BALLOT BOX: Majority rule is fundamental to state's economy, democracy

'By Gilda Z. Jacobs

There's a lot of confusion surrounding the six proposals on the November 6 ballot but one thing is crystal clear: People who usually disagree with one another are coming together to oppose Proposal 5.

Proposal 5 is the so-called supermajority constitutional amendment requiring a two-thirds majority of the legislature to approve any tax increases. It would damage majority rule in our state, which has served us well for the past 175 years, and it would hurt our economy.

That's why the Michigan Chamber of Commerce, Business Leaders for Michigan, the Michigan Farm Bureau and other business-oriented groups have joined human and social services groups, such as the Michigan League for Public Policy, to oppose Proposal 5. Many of the business groups are legitimately concerned about damaging the state's credit rating should such a strict limitation be approved. A lower credit rating would increase the costs of road construction and public services.

Republican Gov. Rick Snyder is adamantly opposed, even joining with his 2010 opponent--Lansing Mayor Virg Bernero, a Democrat--for a YouTube video in opposition to Proposal 5. Likewise, business and labor joined together in opposition as did the usually diametrically opposed editorial page editors of The Detroit Free Press and Detroit News.

Do not mistake this special interest ballot issue as a grassroots effort. The issue was placed on the ballot through the efforts of Detroit billionaire Matty Moroun, who also financed the collection of signatures to block a new bridge from Detroit to Canada that would compete with the Ambassador Bridge, owned by Moroun.

"Extreme." "Unintended consequences." "Dangerous." These are the words to describe Proposal 5, which has been opposed by every single newspaper editorial board in the state that has weighed in on Proposal 5.

As a former lawmaker who spent a dozen years in the House and Senate, I know how hard it is to reach bipartisan agreement to improve our state. But these compromises are so essential to growth and progress and they allow us to respond as need arises. Would we want to tie the hands of our elected officials if a Hurricane Sandy type of calamity were to hit our state?

With a supermajority, a handful of lawmakers--just 13 senators--could thwart the will of the other 135 elected officials. It would lock into place special tax breaks for corporations, no matter how successful.

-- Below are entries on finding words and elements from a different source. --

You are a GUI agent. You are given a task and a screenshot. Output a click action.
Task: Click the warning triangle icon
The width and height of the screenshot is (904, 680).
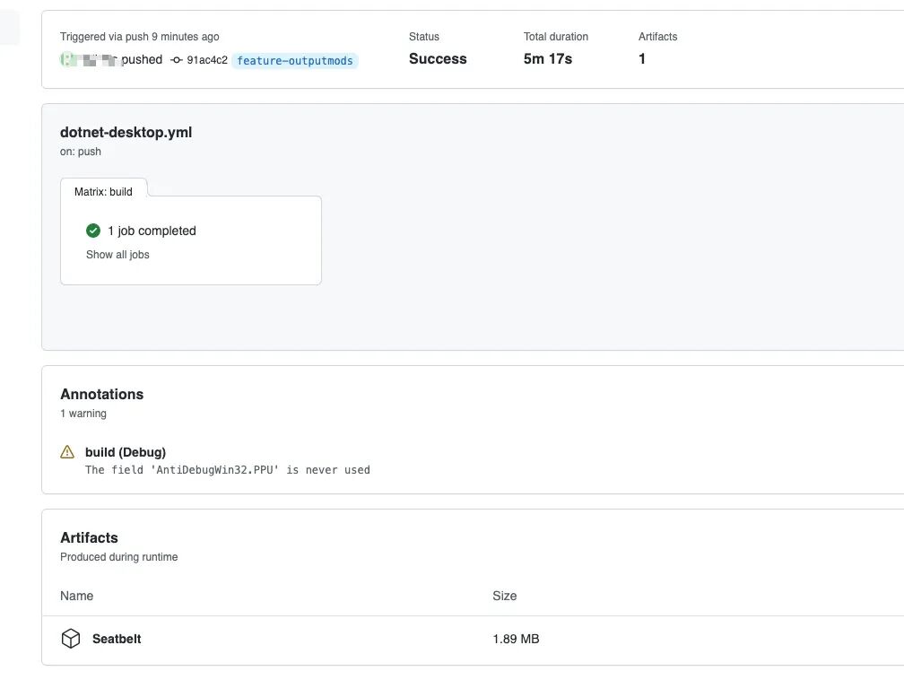tap(67, 452)
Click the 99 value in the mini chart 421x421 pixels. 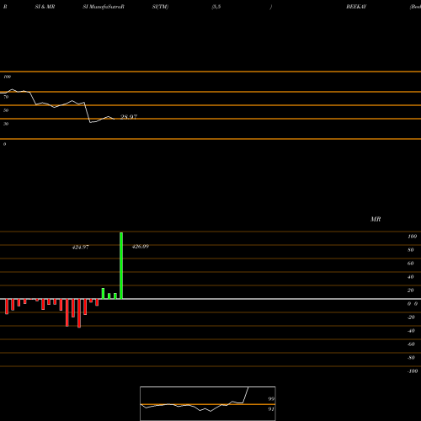click(x=271, y=399)
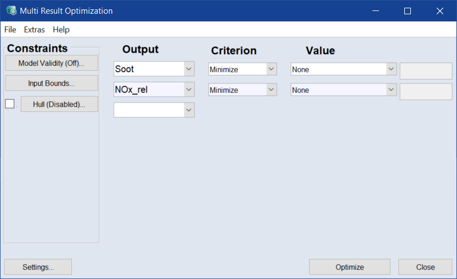
Task: Start optimization with the Optimize button
Action: (x=349, y=267)
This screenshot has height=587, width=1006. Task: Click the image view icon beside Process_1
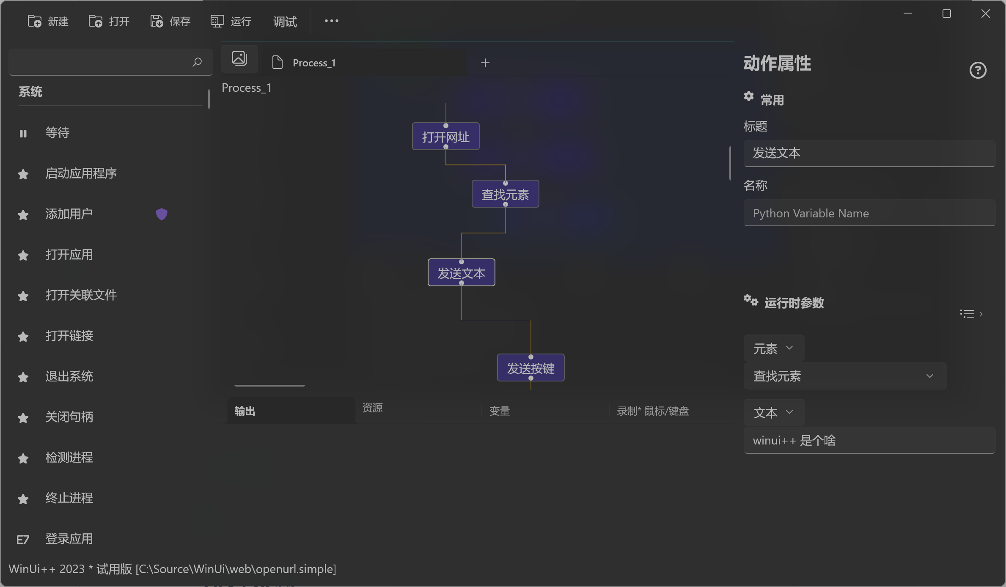coord(239,58)
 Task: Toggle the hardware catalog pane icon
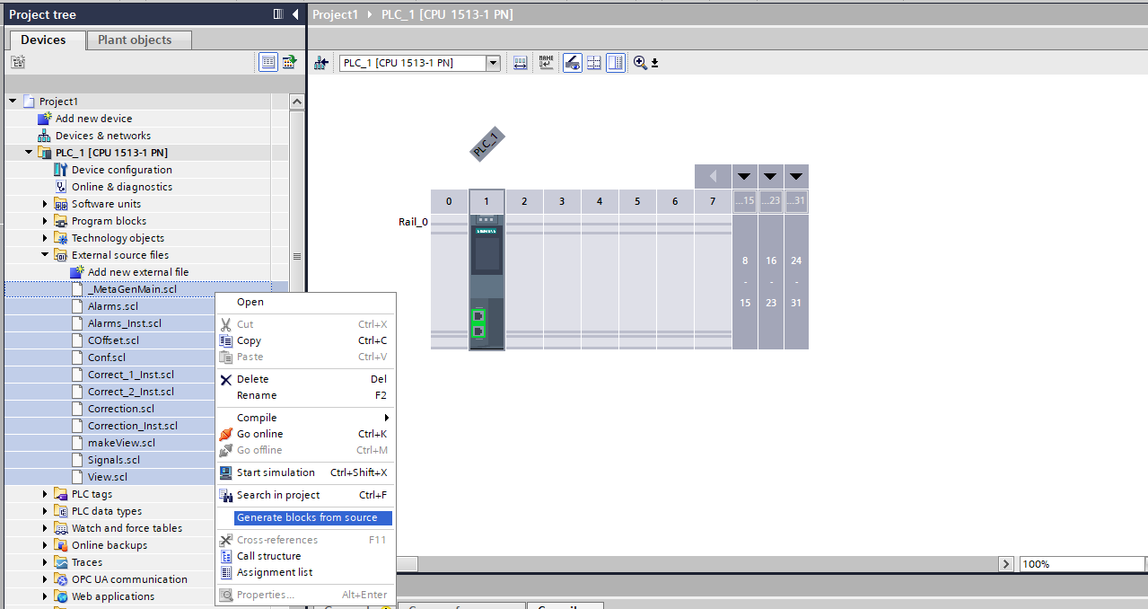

We also know that a supermajority requirement (really a superminority requirement) is bad for the economy. The seven states with broad constitutional tax limitations fared worse in the most recent recession than states without them.

The supermajority requirement would allow a small minority to stifle necessary revenue increases supported by a majority. During an economic downturn, our elected legislators would be forced to reject a balanced approach that includes new revenue and instead make damaging cuts. That would mean recessions could be deeper and last longer.

It also locks in ineffective tax breaks for companies. It would take a simple majority to pass a tax break but a supermajority to end one. If a company is given a tax break to create jobs yet no jobs are produced, a small number of lawmakers could overrule the majority to keep that tax break.

In 2011, large, profitable Michigan businesses were given huge tax breaks without accountability and at the expense of individual taxpayers. With a supermajority requirement, it would be nearly impossible to reverse these tax breaks.

Michigan's economy has already suffered from cuts to education, preventive health care and child abuse prevention. From 2002 to 2010, state investments in these areas were cut 25%. State revenue sharing, which funds local public safety and other community services, was cut by $4 billion from 2001 to 2011. The result is that more than 3,500 law enforcement jobs have been eliminated, despite increasing need since 9/11.

Majority rule is fundamental to Michigan's democracy and economy. A supermajority requirement would undermine both, tying the hands of our elected officials far into the future.

With so many people speaking up against Proposal 5 the choice is clear: Vote NO on Proposal 5.


Gilda Z. Jacobs became president and CEO of the Michigan League for Public Policy on Jan. 3, 2011. Prior to that, she was in the Michigan Legislature, serving eight years as a state senator and four years as a staterepresentative from Huntington Woods. She made history as the first woman floor leader in either chamber of the Legislature.